La porte s’ouvrit et je reconnus le jeune homme qui m’avait donné son numéro de téléphone.

 

«Vous êtes M.D.? C’est votre guitare? » lui dis-je

« Oui…  mais non! Commença-t-il. M.D., ce sont bien mes initiales… ou presque. Marc-Antoine Durand, enchanté et bravo encore pour vos chansons. J’ai appris votre histoire et vous pouvez être fier de vous. »

« J’suis venu vous redonner votre guitare! »

« Ce n’est pas ma guitare! Mais venez, j’ai quelqu’un à vous présenter! »

 

Il m’a demandé de le suivre jusqu’au salon où un homme d’une quarantaine d’année m’accueillit en me disant :

 

« Bonjour Michel, merci d’être là! »

 

Je reconnus aussitôt la voix que j’avais entendue au téléphone : une voix tellement belle et touchante. Ressentant immédiatement une grande empathie pour lui et soupçonnant qu’il était le vrai M.D., probablement le père du jeune homme qui venait de m’accueillir,  et le véritable propriétaire de cette mystérieuse guitare qui avait participé à ma résurrection. Avec grande joie, je tendis vers lui ma main droite pour lui serrer la main et, son hésitation me révéla rapidement sa situation tragique. M.D. s’appelait Marc Durand; il était bien le propriétaire de la guitare et il était amputé des deux mains.

 

Avec grande émotion, il me raconta l’accident de voiture qu’il avait eu l’an dernier qui l’avait finalement laissé sans ses deux mains. Il me raconta avec force émotion le moment où, la même semaine où j’avais pensé mettre fin à mon parcours de vie, il avait laissé glisser à l’eau sa guitare tant aimé qui lui avait jadis valu le surnom : « Le génie ».

 

Après une longue discussion, je lui remis sa guitare que je déposai entre les mains de son fils. Il me dit aussitôt de sa voix touchante et musicale :

 

« Michel, j’ai un cadeau pour vous! »

« Pour moi? Pourquoi? »

« Ma guitare, je vous la donne…  elle est à vous! »

 

Je ne sus dire que Merci et je lui demandai si je pouvais faire quelque chose pour lui.

 

« Oui, assurément! Est-ce que vous pourriez  jouer une musique pour moi, tout de suite; je chanterais avec vous!
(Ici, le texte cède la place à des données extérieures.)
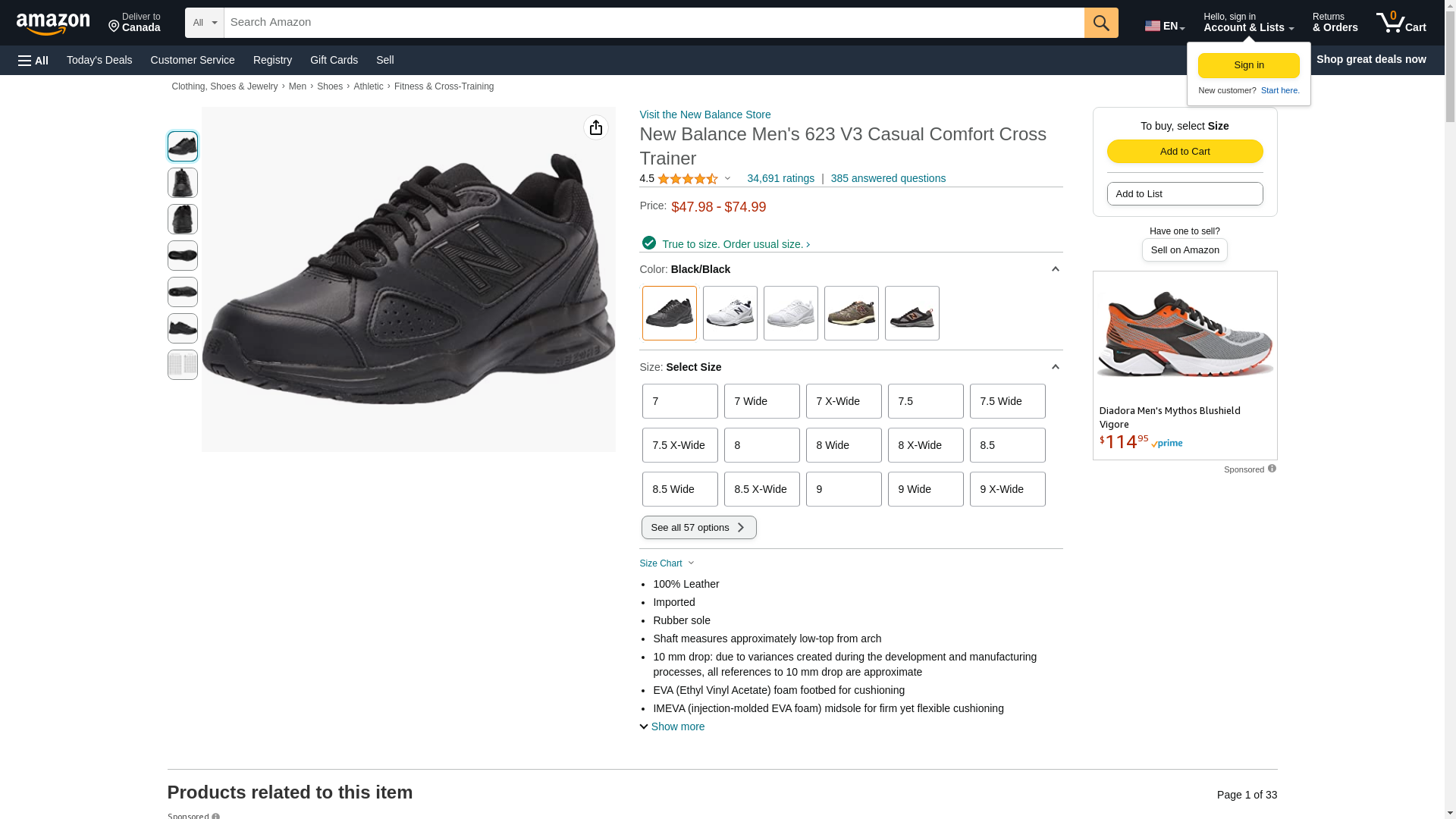Click the Sponsored info icon under the ad
1456x819 pixels.
1272,469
« Oui, bien sûr! » répondis-je avec enthousiasme.

 

Il me parla d’une chanson de Julien Clerc que je connaissais justement pour l’avoir chantée en concert; la chanson QUAND JE JOUE!

 

Notre première expérience de duo fut absolument magnifique. Tout de suite, on a senti tous les deux que nos voix se mariaient tellement bien.

 

Maintenant, deux ans plus tard, nous avons donné plus de 150 spectacles ensemble et nous enregistrons en studio notre troisième album musical.

 

Le titre de notre nouveau spectacle est : À deux mains et à deux voix!

 

Sa guitare m’a sauvé la vie et sa voix m’enchante encore chaque jour!

 

Voilà, après tant de détours, comment j’en suis arrivé à réaliser le rêve de ma vie!